#### [Texto para revisión]
Como en la imagen que abre el artículo, estos pasan a convertirse en una masa cada 
vez más amorfa y lejana que solo sirve de telón de fondo para un gobernante situado 
en primer plano. Blair mientras tanto se comparaba a sí mismo delante de los funcionarios 
nada menos que con Churchill: ya no era la opinión pública quien lo juzgaba, sino la historia. 
Dijo Aznar en cierta ocasión que admiraba de Bush su utilización sin complejos del poder. 
Es decir, que fuera capaz de desatar una guerra, que es la demostración máxima del poder.

#### [Ejercicios]
1. Determine si cada afirmación concuerda con el texto para revisión y responda sí o no, citando textualmente las palabras decisivas. (a) Blair se comparaba con Churchill ante los funcionarios. (b) Aznar admiraba de Bush la cautela con que usaba el poder. (c) Blair sostenía que quien lo juzgaba era la opinión pública.
2. ¿Qué acción presenta el texto para revisión como la demostración máxima del poder?
Las líneas que vienen a continuación son material independiente del texto.

Datos recopilados:
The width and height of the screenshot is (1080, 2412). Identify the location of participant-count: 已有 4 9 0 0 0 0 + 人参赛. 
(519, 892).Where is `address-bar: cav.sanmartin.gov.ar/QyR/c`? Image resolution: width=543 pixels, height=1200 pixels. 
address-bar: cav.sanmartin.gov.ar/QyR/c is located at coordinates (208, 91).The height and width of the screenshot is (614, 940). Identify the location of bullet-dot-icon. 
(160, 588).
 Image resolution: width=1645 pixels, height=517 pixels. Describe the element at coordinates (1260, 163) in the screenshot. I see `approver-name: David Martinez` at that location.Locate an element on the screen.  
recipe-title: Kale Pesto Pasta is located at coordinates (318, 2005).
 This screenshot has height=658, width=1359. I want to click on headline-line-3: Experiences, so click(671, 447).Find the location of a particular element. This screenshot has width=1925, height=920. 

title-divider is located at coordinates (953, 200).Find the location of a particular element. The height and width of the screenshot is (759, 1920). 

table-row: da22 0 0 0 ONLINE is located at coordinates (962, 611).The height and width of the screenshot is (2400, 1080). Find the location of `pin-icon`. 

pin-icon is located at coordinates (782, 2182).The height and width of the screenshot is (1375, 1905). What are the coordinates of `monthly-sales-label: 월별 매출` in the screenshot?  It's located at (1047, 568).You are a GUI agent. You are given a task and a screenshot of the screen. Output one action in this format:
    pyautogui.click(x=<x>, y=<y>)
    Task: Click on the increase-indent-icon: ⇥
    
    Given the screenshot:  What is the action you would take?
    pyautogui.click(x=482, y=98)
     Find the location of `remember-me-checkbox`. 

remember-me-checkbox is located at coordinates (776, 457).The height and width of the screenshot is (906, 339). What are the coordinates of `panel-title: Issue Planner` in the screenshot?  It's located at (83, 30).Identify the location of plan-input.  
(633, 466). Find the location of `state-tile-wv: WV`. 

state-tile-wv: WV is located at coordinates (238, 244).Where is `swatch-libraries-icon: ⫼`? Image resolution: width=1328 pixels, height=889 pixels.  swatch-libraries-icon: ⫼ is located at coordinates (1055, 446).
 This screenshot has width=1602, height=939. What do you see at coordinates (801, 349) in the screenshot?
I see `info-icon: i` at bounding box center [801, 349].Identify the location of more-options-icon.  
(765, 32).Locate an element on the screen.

#### [Respuestas dadas]
1.
(a) Sí: "se comparaba a sí mismo delante de los funcionarios nada menos que con Churchill".
(b) No: "admiraba de Bush su utilización sin complejos del poder".
(c) No: "ya no era la opinión pública quien lo juzgaba, sino la historia".

2. Desatar una guerra.